Broadway stood on an equal footing with London and Paris. And
outstanding among the dramatists of the first decade of complete
independence was Percy Mackaye whose Scarecrow would still
furnish an excellent evening's entertainment. Then there was
Charles Rann Kennedy, an Englishman living in New York, whose
two dramas on religious themes, Servant in the House (1908)
and The Terrible Meek (1911), were among the most discussed
plays of their respective seasons. There was Israel Zangwill
whose Melting Pot struck an entirely new note and created
something of a furore in its day. There was the English success
by Jerome K. Jerome, also religious in theme . . . that Passing
of the Third Floor Back which probably owes its success more
to the compelling personality of the actor, the late Sir Charles
Forbes-Robertson, than to its dramatic excellence. And speaking
of plays on religious themes, there was at a much later date
Channing Pollock's excellent and entertaining drama, The Fool.
In the first quarter of the century there
were also two outstanding biographical plays: the Abraham
Lincoln created by the English playwright John Drinkwater,
and Disraeli by the English, Louis Parker.
In the matter of novelties two young playwrights,
Hazelton and Benrimo, collaborated on a play, Chinese in theme,
character, and manner of production, which they called The
Yellow Jacket and which enjoyed production on innumerable
foreign stages. In this classification, too, should be included
Louis Parker's altogether charming Pomander Walk.
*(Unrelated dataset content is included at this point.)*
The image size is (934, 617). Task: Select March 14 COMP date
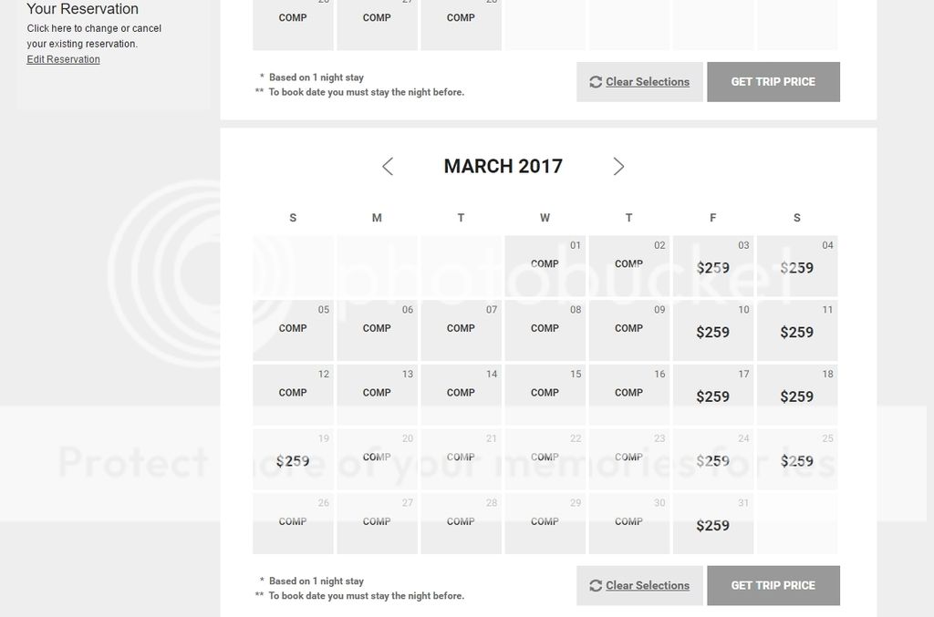(461, 395)
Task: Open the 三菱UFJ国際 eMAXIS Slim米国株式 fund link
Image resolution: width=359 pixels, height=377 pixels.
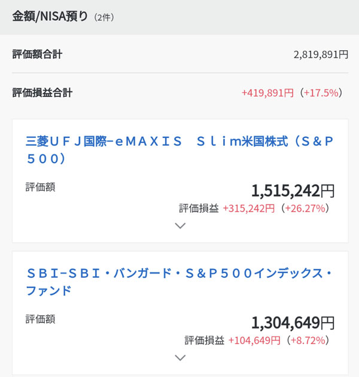Action: coord(180,150)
In England John Masefield wrote The
Tragedy of Nan; Granville
Barker produced the somewhat heavy social comedy, Madras
House, the drama, Waste, and, in collaboration with
Louis Housman, the poetic drama, Prunella; the novelist,
Arnold Bennett, achieved in the collaboration, Milestones,
his one dramatic success; and the dramatic critic, William Archer,
refuted for all time the statement that dramatic critics are
gentlemen who cannot write playable plays with his successful
melodrama, The Green Goddess.
The first quarter century likewise brought
success to several women playwrights: Lulu Vollmer with Sun-up;
Susan Glaspell with her satire, Suppressed Desires,
and whose drama, Alison's House, won the coveted Pulitzer
Prize in 1930-31; Rachel Crothers with a long lis of successful
plays of which Nice People and Expressing Willie
are perhaps the best; Zoë Akins with Declassée and
Maurine Watkins with the first of the gangster plays, Chicago.
Then, too, there was Eugene
O'Neill, perhaps the first truly great American dramatist,
whose early works include Beyond
the Horizon (1920), Anna
Christie (1921), The
Hairy Ape (1922), and Desire Under the Elms
(1924).
This article was originally
published in Minute History of the Drama. Alice B. Fort
& Herbert S. Kates. New York: Grosset & Dunlap, 1935.
p. 142.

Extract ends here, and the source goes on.